WHAT IS NEEDED
How many lines in the listing contain the word "chevron"? Reply with the number alone.
╔══
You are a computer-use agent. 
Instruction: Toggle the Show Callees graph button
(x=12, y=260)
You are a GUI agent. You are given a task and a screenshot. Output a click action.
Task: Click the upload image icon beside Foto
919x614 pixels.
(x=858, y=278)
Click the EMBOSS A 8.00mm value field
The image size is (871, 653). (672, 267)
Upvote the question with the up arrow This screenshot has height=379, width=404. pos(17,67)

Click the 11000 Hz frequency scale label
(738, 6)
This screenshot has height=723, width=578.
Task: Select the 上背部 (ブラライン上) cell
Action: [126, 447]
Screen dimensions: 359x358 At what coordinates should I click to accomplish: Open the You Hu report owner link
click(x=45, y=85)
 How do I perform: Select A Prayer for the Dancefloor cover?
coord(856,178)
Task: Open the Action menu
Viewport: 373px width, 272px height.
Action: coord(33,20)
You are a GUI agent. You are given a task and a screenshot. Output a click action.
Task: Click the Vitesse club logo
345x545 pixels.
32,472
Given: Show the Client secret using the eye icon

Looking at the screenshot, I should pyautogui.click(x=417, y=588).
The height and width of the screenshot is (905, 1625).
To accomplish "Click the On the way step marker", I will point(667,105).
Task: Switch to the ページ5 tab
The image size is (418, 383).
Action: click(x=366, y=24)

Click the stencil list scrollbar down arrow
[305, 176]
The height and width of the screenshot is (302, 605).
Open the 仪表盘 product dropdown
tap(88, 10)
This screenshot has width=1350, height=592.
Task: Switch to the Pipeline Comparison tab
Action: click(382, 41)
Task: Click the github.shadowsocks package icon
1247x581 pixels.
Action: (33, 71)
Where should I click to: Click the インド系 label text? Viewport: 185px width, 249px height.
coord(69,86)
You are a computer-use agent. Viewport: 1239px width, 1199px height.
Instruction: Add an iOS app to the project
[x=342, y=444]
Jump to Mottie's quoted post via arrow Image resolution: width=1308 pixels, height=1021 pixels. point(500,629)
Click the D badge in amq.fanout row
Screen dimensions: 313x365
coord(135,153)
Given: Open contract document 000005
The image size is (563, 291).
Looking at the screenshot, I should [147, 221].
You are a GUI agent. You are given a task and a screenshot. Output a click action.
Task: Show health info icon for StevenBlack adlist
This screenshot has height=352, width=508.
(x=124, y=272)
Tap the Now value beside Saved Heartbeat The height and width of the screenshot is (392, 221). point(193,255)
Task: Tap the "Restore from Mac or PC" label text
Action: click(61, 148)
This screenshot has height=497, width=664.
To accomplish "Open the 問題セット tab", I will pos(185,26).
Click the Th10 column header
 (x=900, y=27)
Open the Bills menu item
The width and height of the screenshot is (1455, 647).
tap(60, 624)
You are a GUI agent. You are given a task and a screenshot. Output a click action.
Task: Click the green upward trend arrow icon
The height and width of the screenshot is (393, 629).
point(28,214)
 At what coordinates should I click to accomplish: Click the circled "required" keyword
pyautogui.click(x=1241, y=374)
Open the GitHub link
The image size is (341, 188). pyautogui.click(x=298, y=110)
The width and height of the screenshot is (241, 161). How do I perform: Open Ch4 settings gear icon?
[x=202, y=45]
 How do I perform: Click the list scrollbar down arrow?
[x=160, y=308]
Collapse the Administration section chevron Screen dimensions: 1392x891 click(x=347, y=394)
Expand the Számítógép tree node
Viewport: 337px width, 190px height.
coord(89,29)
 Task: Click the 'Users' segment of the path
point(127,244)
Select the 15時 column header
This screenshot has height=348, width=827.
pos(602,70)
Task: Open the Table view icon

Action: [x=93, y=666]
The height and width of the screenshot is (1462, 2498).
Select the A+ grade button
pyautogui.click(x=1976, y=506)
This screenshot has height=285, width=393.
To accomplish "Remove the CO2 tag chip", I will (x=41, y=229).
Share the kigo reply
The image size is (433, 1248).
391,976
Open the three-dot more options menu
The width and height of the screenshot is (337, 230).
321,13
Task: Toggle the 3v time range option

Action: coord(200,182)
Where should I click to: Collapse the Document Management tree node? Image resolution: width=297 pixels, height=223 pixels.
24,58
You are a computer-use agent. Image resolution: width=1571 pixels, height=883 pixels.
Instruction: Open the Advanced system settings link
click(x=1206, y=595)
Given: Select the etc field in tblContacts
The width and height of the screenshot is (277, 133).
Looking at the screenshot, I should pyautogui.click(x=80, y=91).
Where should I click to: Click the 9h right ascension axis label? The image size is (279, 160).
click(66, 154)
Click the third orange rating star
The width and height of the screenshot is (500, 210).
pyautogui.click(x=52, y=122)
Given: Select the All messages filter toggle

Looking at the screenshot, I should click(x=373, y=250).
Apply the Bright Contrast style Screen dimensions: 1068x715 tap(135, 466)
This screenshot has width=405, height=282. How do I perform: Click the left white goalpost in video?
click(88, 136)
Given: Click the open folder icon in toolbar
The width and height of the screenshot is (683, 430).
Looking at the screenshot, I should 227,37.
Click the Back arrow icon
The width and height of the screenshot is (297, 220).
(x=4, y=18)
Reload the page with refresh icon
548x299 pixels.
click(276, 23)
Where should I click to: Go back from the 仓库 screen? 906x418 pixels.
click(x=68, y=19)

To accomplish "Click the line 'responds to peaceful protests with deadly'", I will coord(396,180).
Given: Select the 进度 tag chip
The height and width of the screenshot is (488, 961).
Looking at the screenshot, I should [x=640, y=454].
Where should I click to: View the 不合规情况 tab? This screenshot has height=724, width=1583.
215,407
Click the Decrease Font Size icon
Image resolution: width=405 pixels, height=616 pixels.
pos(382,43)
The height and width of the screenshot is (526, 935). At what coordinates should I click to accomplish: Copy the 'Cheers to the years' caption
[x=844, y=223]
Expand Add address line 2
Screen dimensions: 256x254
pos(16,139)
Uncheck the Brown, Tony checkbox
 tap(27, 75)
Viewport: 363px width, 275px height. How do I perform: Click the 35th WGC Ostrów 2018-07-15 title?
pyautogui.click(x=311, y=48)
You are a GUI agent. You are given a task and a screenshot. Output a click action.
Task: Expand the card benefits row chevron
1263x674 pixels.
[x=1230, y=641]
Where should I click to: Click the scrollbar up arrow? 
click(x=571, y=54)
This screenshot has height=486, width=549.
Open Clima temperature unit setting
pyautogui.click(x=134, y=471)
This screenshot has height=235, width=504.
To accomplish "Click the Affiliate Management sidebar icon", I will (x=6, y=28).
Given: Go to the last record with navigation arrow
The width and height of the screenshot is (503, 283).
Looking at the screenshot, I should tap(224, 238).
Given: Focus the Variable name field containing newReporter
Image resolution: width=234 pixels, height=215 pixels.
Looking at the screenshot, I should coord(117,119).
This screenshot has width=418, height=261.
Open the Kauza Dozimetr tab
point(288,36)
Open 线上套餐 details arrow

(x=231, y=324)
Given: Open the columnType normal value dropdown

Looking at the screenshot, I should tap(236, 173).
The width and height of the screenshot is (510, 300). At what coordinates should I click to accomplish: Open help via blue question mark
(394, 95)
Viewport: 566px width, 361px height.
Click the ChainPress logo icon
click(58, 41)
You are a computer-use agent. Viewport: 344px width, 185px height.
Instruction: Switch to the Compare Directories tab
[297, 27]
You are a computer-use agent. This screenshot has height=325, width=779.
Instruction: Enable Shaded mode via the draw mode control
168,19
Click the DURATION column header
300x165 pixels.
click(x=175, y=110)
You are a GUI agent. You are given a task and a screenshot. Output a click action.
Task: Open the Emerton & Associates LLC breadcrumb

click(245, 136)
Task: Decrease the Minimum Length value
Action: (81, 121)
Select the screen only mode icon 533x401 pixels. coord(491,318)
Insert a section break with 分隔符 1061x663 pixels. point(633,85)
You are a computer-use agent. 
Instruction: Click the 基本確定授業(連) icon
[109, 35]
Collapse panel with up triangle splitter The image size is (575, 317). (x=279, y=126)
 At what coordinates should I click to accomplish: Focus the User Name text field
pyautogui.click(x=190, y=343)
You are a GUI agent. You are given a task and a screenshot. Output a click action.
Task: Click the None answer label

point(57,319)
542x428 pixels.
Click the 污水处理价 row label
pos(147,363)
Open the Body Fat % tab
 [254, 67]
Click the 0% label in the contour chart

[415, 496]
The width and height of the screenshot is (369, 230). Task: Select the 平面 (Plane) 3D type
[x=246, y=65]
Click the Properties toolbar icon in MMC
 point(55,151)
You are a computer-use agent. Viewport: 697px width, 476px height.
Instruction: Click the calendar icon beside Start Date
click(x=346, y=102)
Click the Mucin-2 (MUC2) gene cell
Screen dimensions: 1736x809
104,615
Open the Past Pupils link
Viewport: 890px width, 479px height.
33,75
╚══
ANSWER TO THIS TASK
2